The risk of occupational exposure is particularly pronounced in small-scale farming operations where protective measures may be inadequate. For example, farmers may need access to proper protective equipment or training on safe pesticide handling practices, leading to increased exposure (Issa et al., 2010; Hashemi et al., 2011). Additionally, para-occupational exposure can occur when farmers bring pesticide residues home on their clothing, exposing family members, including children, to harmful chemicals (Issa et al., 2010; Hashemi et al., 2011).

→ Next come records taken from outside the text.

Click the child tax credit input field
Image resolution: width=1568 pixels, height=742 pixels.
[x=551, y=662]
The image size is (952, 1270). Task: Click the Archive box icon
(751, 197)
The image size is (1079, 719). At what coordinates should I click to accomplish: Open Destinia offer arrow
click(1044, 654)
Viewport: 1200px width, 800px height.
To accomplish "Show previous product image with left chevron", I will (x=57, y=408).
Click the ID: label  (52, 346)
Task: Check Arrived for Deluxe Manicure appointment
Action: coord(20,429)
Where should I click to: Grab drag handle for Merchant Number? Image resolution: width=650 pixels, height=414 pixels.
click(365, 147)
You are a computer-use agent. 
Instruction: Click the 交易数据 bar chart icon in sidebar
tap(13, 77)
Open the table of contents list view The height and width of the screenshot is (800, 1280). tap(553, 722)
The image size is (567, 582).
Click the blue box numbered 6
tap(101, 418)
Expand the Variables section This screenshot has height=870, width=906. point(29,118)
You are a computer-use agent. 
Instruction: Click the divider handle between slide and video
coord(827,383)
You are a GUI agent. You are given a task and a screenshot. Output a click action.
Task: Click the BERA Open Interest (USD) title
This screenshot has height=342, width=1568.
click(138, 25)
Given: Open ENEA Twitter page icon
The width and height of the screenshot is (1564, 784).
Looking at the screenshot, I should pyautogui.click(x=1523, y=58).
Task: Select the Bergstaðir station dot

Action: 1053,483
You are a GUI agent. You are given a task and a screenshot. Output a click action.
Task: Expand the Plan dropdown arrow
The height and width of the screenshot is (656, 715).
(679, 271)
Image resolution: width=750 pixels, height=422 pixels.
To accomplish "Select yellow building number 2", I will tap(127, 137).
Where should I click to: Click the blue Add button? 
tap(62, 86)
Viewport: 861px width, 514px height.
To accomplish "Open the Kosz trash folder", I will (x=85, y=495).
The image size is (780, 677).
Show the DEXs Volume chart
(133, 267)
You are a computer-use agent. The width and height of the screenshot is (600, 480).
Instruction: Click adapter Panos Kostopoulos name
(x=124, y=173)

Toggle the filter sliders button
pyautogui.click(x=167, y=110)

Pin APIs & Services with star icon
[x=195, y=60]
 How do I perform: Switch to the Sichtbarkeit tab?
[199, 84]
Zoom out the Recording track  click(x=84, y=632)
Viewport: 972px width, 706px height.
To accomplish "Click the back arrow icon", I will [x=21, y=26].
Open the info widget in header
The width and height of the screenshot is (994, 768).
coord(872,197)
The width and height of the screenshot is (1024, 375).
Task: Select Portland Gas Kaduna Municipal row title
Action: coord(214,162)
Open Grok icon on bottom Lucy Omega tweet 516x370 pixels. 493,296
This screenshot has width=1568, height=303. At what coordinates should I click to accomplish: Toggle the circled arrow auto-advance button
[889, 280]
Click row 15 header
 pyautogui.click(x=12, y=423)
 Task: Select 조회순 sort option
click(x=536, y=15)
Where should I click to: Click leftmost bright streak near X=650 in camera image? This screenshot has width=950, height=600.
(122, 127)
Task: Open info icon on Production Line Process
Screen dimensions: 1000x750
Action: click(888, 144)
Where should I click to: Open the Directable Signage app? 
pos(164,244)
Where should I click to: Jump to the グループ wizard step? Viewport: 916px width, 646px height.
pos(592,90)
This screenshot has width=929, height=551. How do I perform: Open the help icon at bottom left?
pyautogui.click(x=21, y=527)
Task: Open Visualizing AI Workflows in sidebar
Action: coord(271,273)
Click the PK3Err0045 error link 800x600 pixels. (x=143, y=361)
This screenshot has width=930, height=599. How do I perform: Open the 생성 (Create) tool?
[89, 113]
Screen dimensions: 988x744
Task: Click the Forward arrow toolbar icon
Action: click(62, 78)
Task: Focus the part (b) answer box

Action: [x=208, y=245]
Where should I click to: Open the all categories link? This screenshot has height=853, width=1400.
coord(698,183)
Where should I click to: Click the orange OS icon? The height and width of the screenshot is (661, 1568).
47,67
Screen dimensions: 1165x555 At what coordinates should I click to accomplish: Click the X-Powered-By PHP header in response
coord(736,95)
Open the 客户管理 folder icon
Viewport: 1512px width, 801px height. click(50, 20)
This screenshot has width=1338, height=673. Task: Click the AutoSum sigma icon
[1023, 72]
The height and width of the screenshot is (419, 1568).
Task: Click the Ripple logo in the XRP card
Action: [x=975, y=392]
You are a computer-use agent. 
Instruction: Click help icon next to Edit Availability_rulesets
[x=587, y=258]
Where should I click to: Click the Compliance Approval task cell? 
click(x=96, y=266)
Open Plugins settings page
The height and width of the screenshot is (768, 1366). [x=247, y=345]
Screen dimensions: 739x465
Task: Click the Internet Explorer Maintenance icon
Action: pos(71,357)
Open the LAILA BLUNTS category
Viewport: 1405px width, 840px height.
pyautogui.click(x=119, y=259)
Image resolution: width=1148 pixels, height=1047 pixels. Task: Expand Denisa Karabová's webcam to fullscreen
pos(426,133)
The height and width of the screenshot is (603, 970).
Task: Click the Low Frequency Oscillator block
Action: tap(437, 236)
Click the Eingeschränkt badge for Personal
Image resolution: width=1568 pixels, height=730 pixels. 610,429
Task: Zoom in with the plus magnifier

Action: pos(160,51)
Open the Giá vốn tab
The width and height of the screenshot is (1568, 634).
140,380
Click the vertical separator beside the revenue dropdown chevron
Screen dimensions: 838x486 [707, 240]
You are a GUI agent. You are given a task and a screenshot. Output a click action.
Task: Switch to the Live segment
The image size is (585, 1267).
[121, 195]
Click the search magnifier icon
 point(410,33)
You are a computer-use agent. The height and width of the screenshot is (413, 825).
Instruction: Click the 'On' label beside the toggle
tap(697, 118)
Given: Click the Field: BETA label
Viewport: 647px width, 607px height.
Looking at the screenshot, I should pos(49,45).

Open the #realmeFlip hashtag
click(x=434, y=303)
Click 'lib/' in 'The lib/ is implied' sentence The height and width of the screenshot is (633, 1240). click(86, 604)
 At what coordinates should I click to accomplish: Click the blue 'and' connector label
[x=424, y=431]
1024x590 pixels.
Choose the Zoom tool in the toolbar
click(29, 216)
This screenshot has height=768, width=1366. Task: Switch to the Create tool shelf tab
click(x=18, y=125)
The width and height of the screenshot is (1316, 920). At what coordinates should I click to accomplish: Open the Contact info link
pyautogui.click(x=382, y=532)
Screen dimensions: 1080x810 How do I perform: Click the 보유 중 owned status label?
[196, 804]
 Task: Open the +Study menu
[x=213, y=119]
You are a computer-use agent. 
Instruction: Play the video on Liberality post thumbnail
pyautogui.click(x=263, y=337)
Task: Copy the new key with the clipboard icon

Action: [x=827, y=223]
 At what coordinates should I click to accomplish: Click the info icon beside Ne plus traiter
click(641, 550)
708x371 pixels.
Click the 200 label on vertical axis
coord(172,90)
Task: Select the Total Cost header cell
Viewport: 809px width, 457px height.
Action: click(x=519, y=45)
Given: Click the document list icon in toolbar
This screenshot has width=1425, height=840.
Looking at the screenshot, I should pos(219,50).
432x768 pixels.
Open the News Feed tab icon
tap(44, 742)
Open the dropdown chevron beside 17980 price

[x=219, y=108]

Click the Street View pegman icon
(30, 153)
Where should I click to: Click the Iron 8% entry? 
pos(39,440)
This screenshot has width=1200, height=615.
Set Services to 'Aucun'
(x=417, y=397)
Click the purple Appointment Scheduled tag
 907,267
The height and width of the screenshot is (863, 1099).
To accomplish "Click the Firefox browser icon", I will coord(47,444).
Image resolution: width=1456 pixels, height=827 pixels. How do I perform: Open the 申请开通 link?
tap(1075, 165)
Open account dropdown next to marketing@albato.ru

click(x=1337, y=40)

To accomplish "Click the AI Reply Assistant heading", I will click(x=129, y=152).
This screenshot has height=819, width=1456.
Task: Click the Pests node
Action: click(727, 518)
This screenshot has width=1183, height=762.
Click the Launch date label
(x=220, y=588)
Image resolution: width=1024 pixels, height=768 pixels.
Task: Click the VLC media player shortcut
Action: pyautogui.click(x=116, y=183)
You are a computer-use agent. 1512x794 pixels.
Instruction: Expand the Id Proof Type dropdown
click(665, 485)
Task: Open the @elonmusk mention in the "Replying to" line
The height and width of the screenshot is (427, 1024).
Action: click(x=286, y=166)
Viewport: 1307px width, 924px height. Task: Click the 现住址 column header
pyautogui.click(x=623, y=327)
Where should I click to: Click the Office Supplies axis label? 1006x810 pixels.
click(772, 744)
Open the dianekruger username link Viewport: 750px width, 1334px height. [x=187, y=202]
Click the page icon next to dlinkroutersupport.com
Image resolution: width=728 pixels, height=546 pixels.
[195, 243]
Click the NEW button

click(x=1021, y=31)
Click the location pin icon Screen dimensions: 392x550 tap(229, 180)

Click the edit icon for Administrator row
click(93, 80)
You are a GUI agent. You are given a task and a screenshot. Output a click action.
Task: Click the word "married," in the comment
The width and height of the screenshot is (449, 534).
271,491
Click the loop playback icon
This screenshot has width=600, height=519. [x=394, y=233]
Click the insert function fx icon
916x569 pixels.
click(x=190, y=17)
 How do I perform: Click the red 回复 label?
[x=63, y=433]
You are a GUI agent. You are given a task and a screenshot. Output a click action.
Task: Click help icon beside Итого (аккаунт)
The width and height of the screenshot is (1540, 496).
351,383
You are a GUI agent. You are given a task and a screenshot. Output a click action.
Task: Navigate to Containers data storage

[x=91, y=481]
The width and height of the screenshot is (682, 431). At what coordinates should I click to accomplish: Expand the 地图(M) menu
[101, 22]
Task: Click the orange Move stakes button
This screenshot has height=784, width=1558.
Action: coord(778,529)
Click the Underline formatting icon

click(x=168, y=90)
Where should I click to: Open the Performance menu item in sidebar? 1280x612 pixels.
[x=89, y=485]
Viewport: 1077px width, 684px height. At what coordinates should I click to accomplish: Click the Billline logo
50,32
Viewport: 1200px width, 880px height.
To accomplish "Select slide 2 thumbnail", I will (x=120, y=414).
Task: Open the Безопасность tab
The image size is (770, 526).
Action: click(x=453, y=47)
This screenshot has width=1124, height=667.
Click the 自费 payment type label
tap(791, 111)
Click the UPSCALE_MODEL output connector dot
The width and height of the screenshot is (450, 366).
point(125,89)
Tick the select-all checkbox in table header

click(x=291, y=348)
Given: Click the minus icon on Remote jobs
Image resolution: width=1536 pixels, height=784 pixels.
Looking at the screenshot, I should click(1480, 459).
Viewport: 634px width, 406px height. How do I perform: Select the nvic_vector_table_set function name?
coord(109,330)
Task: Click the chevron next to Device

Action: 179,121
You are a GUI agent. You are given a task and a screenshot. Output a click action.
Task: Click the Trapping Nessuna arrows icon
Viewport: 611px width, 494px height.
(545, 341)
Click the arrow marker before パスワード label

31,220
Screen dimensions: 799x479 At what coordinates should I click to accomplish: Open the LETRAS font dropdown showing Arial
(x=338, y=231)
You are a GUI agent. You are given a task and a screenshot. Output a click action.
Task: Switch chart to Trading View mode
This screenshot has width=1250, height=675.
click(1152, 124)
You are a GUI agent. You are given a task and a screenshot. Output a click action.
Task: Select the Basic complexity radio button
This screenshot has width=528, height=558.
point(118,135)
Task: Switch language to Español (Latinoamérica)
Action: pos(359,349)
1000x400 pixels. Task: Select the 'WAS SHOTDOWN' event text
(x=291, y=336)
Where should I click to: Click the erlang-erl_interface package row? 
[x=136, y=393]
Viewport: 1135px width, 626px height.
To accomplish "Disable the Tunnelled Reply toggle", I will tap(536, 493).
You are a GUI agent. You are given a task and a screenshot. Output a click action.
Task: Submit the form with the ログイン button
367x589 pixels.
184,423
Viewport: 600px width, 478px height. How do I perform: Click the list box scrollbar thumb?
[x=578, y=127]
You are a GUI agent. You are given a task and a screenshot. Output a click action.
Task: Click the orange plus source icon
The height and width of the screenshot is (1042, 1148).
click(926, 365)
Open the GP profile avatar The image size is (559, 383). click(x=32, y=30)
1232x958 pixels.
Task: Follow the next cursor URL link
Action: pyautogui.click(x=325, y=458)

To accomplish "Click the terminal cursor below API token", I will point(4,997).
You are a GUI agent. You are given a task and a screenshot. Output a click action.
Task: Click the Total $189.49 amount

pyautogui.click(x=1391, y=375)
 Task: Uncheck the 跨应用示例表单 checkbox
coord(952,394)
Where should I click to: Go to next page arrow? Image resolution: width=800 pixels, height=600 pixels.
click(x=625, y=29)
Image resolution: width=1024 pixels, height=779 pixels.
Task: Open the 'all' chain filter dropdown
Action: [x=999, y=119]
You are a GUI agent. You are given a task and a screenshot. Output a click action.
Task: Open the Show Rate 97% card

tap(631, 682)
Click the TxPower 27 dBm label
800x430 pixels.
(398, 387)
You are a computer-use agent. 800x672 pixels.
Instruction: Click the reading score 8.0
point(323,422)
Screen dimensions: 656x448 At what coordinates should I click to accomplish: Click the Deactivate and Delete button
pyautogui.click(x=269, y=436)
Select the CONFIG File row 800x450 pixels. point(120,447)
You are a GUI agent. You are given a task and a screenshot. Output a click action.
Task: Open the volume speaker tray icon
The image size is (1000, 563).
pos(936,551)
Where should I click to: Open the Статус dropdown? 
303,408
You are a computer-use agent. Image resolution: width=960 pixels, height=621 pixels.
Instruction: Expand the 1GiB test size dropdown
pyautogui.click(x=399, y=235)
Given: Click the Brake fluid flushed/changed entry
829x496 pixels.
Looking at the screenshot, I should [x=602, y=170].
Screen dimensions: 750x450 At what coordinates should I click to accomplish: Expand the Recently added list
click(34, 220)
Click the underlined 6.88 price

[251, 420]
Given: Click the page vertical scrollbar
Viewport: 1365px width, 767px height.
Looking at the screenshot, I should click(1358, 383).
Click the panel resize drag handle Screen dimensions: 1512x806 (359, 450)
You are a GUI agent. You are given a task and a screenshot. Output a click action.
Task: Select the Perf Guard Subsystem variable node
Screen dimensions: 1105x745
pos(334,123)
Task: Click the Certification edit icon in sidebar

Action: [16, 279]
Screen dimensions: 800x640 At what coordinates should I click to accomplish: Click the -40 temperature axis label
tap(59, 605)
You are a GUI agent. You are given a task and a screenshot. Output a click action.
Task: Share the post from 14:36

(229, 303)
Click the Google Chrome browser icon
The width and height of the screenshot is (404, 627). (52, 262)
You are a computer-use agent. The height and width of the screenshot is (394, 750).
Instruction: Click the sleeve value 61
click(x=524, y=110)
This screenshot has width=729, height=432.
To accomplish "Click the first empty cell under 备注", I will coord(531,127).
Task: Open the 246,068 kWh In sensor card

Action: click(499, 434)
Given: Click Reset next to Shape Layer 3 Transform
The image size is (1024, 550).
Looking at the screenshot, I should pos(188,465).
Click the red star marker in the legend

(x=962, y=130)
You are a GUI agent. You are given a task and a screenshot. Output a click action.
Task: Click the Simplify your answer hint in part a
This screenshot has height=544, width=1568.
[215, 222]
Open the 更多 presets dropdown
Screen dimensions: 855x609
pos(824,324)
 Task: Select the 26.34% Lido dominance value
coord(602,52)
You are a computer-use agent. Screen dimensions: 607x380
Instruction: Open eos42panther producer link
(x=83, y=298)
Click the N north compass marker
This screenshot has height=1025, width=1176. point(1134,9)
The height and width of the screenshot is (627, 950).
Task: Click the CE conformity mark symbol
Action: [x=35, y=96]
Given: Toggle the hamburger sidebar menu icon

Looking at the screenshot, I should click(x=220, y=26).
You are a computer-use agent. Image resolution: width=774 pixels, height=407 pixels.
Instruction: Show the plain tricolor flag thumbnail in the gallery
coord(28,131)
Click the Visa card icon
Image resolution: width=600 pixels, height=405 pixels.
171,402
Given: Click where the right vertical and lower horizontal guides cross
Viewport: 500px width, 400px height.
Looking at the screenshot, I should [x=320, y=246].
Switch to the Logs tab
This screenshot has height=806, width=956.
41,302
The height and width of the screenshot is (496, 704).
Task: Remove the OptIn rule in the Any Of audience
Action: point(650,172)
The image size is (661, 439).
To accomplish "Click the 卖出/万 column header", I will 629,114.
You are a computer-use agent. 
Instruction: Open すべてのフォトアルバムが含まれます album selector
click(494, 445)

Research has shown that the health impacts of pesticide exposure among agricultural workers can be severe, with links to various diseases, including cancers, neurodegenerative disorders, and reproductive issues (Mequanint et al., 2019; Shah, 2021). The lack of awareness and education regarding the safe use of pesticides further compounds the risks these workers face (Hashemi et al., 2011; Marete et al., 2021).

 

 

4. Health Impacts of Pesticide Residues

 

The health impacts of pesticide residues are multifaceted, encompassing both acute and chronic effects that can significantly compromise human health. Acute health effects manifest immediately following exposure and can include symptoms such as nausea, vomiting, dizziness, and headaches. These symptoms are often the result of direct contact with or inhalation of pesticide chemicals, which can lead to acute poisoning. For instance, studies have shown that agricultural workers frequently experience these immediate symptoms due to their exposure to pesticides, particularly when inadequate or absent personal protective equipment (Srilesin, 2022; Damalas & Koutroubas, 2016). The acute effects of pesticide exposure are not limited to agricultural workers; they can also affect nearby residents, particularly children, who may be exposed to drift or contaminated water sources (Coronado et al., 2011).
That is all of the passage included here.